You are going to analyze two HBV recombinant sequences in a series of steps using the MCMC sampler cBrother
and perl processing script procpost
. If you have not already downloaded and installed cBrother, do so now using the link above. Installation of procpost
is included as part of this tutorial. This tutorial assumes that you have installed cBrother in a central location and can access it simply by typing the command cbrother
Extra information and details are included in brown
. Specific unix commands are written in green
. Output is in red
. Estimated time to complete each step is boxed
. The tutorial in total will take 30-60 minutes, though you can speed it up considerably by taking indicated shortcuts.
1. 15 sec. Create a working directory where you will place all files and output (mkdir cbro). Change into that directory now (cd cbro).
2. 30 sec.
Download the data alignment cd.phy
(right-click "Save Link As..." or similar). It is in phylip format.
File "cd.phy" contains one putative HBV recombinant AF461043 and six representative sequences, one each from HBV genotypes A, B, C, D, F, and H. The representative sequence used is the consensus generated from several known nonrecombinant sequences for each genotype.
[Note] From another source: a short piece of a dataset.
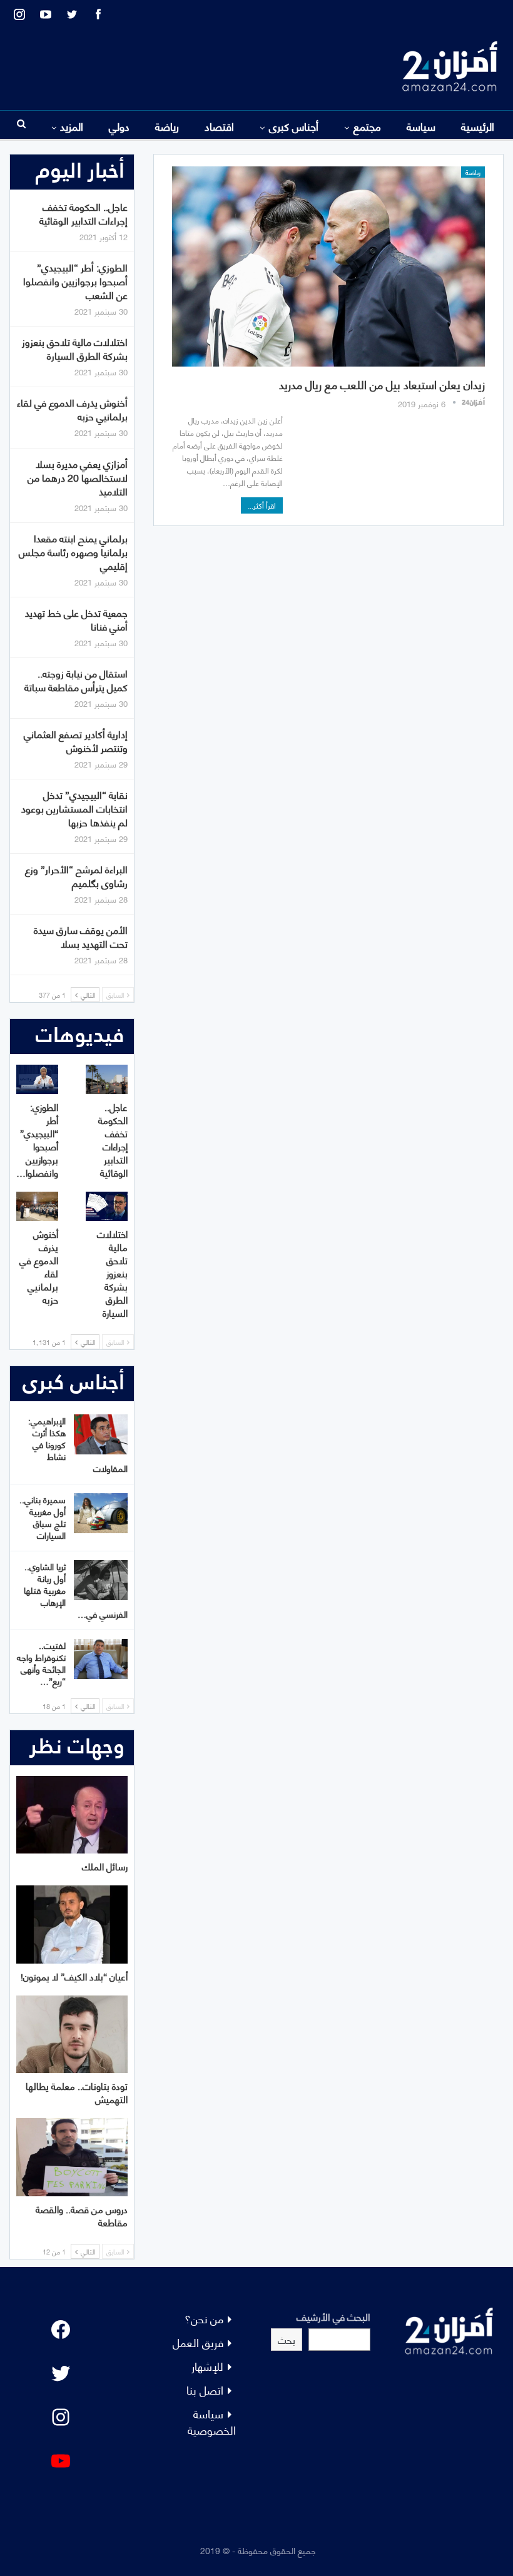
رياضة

We suspect AF461043 is a C/D recombinant, and we will use cBrother to verify this suspicion.
You may find the perl script ptop
that comes with procpost to be useful in manipulating Fasta, Phylip, and ClustalW?
3. 30 sec..
Download the command file cd.cmdfile
that will be used to analyze the alignment.
Only two parameters are altered from the command file
defaults. The length of the MCMC run is set using option length:
, because we don't want to spend all day on this tutorial. A parental tree is specified using option parent_tree:
that fixes the relationship among all six representative sequences. We assume there is no uncertainty in this relationship, something that is worth testing, but not addressed here.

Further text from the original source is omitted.